Saved data entries:
[Start of Attachment]
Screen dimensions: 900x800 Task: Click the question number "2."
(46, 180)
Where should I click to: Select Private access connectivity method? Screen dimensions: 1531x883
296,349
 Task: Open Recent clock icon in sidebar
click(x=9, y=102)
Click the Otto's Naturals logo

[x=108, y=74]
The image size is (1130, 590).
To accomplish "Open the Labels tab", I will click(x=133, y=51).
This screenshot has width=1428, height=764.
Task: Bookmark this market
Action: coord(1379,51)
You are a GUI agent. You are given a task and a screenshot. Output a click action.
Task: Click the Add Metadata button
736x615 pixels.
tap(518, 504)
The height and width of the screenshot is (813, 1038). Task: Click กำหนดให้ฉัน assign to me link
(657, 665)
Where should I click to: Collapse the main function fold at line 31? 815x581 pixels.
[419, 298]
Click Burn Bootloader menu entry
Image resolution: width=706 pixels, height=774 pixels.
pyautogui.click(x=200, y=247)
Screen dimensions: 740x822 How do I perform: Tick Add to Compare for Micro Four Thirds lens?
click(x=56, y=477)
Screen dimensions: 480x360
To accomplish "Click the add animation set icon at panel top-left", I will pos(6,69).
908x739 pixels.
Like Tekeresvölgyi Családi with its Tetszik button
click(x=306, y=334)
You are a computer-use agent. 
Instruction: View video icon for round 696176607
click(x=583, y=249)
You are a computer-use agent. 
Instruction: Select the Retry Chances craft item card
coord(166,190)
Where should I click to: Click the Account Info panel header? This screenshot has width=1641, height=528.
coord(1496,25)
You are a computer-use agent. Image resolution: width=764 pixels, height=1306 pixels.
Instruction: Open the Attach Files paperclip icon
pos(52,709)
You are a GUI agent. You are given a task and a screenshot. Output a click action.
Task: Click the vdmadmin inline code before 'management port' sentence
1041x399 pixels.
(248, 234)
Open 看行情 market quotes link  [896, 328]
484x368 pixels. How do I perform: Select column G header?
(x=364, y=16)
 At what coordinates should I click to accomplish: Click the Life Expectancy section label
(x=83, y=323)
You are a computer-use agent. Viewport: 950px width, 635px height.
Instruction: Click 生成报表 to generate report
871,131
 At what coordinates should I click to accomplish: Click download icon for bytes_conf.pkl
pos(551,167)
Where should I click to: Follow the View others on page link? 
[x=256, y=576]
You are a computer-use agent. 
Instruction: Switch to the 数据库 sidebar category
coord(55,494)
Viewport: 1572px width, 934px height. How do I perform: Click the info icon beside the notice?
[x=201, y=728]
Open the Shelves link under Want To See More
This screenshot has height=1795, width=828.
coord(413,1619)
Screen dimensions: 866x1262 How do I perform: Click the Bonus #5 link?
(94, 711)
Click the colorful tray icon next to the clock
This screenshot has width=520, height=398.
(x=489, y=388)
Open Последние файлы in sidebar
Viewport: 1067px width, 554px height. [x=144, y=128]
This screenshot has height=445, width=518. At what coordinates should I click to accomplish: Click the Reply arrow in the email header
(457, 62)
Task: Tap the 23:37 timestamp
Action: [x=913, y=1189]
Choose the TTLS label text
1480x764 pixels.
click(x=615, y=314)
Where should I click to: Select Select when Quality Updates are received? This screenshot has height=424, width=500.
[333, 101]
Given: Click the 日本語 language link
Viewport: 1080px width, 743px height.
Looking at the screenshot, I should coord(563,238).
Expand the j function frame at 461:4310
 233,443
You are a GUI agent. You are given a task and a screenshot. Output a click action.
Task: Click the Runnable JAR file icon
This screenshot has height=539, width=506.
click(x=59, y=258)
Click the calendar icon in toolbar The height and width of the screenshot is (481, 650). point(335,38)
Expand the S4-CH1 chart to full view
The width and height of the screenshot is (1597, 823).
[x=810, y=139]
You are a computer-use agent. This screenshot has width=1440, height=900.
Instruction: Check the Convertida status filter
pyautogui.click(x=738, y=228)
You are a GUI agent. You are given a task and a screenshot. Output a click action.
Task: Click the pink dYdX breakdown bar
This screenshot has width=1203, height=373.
[End of Attachment]
### PROBLEM TO WORK ON
Nothing but the lines above from the one containing "Where should I click to: Select Select" through the one containing "You are a computer-use agent. This" should appear in the answer, each repeated exactly.

### WRITTEN RESPONSE
Where should I click to: Select Select when Quality Updates are received? This screenshot has height=424, width=500.
[333, 101]
Given: Click the 日本語 language link
Viewport: 1080px width, 743px height.
Looking at the screenshot, I should coord(563,238).
Expand the j function frame at 461:4310
 233,443
You are a GUI agent. You are given a task and a screenshot. Output a click action.
Task: Click the Runnable JAR file icon
This screenshot has height=539, width=506.
click(x=59, y=258)
Click the calendar icon in toolbar The height and width of the screenshot is (481, 650). point(335,38)
Expand the S4-CH1 chart to full view
The width and height of the screenshot is (1597, 823).
[x=810, y=139]
You are a computer-use agent. This screenshot has width=1440, height=900.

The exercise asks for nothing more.